Sunday, April 11, 2010

Last Day of Pesach - Yizkor 5770 April 6 2010

There is a Mishna in the Ethics of the Fathers (Chapter 5)  which lists those things that Hashem created on the Friday afternoon of the week of Creation at twilight.  Some items on the list are famous, the ability for Bilaams donkey to speak, the power of Moshes staff, the manna etc.  Others seeingly more mundane  such as the first pair of tongs. How do you make tongs?  You heat a piece of iron in a furnace then take it out and hammer it to shape.  How do you take it out of the furncace? With tongs.    In essence the Mishna is teaching that even His creation is not immutabl only His will is immutable. One of the items on the list is haKsav / the writing.  Rabbi Joseph Dov Soloveitchik notes that this item seems out of place in the list.  What is so supernatural about writing that would place it on a list together with a talking donkey and manna?  (many offer that the writing reffered to here is the writing on the tablets that could miraculously be read when viewed from any direction.) Rabbi Soloveitchik offers that writing and by extension telling (the word sofer scribe and sippur story have the same root) has the ability to transport the listener or reader to another time and place and experice an event as thought they had personally been there.  He recalls how in his youth he was so absorbed in the naarative of the Torah that when reading of Jacobs tricking his father Issac for the blessing he almost blurted out "hurry Eisav is coming". This capacity is a great and miraculous gift of Hashem.

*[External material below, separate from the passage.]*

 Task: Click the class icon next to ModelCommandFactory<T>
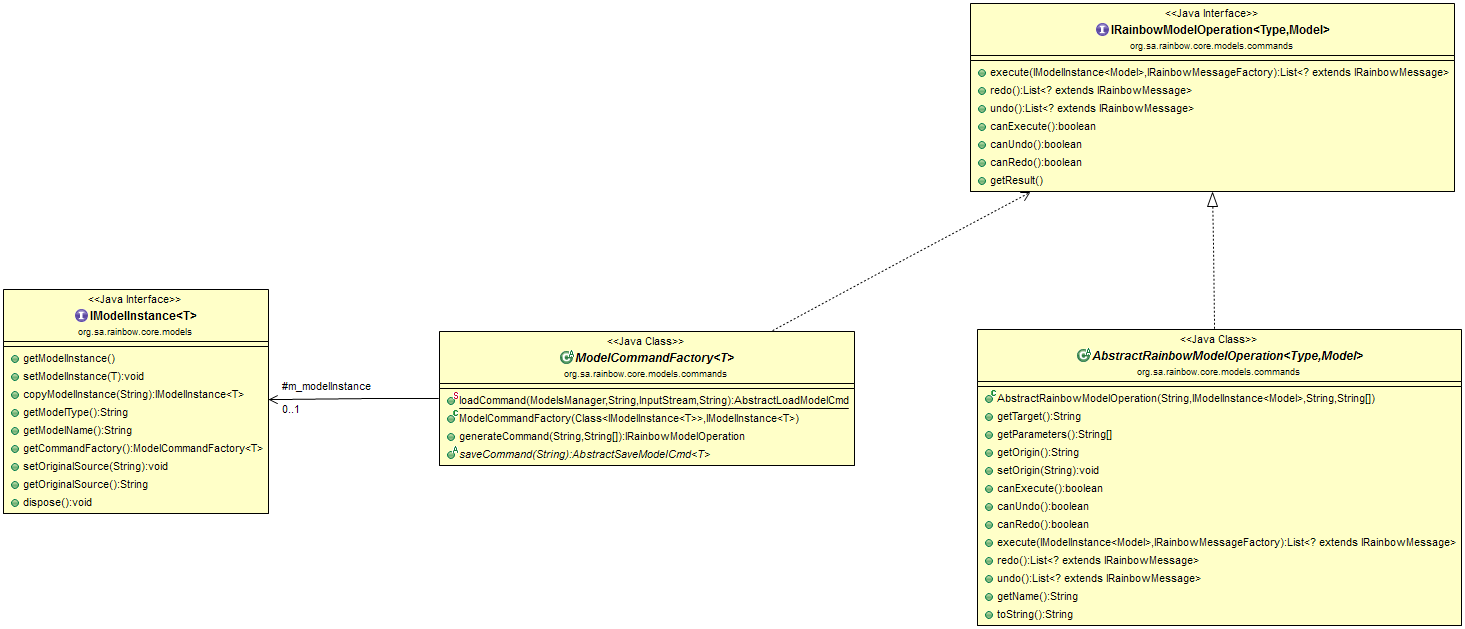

As we stand before Yizkor our thoughts turn to our parents and mine have also.  I was particularlly thinking about my father and what it was that he bequethed to me.  Of course he gave me life and I need not go further nonethelees he gave me much more.  The gift I appreciate most was how he related to me his lifes experiences. Listening to him describe vignettes of his youth I came to know people who had died before I was born and experienced events of worlds that no longer exist.  With this quality I was able to relate to many people in many different times and places.  Their experiences became mine.  How did my father do this?  Because he experienced the things that he saw.  They became him and he shared himself with me. 

In every genereation we are obligated to view ourselves as though we personally left Egypt.  Why not just tell over the story ?  It seems to me that if it is not my story I can't transmit it.  If it is me I can pass it on to you and it becomes yours. Some people can do this well others have much more difficulty.

I think that this may explain a phenomenon that I observe and in truth distresses me. Many people here have made life altering decisions.  Rejecting values that thye were raised with and embracing others.  Changing lifestyle has had unestimable impact of our financial and social lives and our very identities.  Yet I walk down the street on shabbos and see a child of this congregation not wearing a kippah dressed casually and i realize that he dosn't get it.  Do you know what your parents have done.  Do you understand the soul searching courage that it took them to come to this place.  Obviously you do not or you wouldn't so casually dismiss it.  So I ask you why don't they get it?
Perhaps it is because the parents are not telling their story.  Perhaps we need to share our experiences.  Not demand, harraunge, direct or thereaten.  Just share our story.  Our Exodus from Egypt. Share it to the point that they can feel it.  Share it as only the one who experiences it can share it.  Share it so that it will become their experience.  So that they were there and now it will be their experience and they can say I view myself as though I personally left my parents Egypt.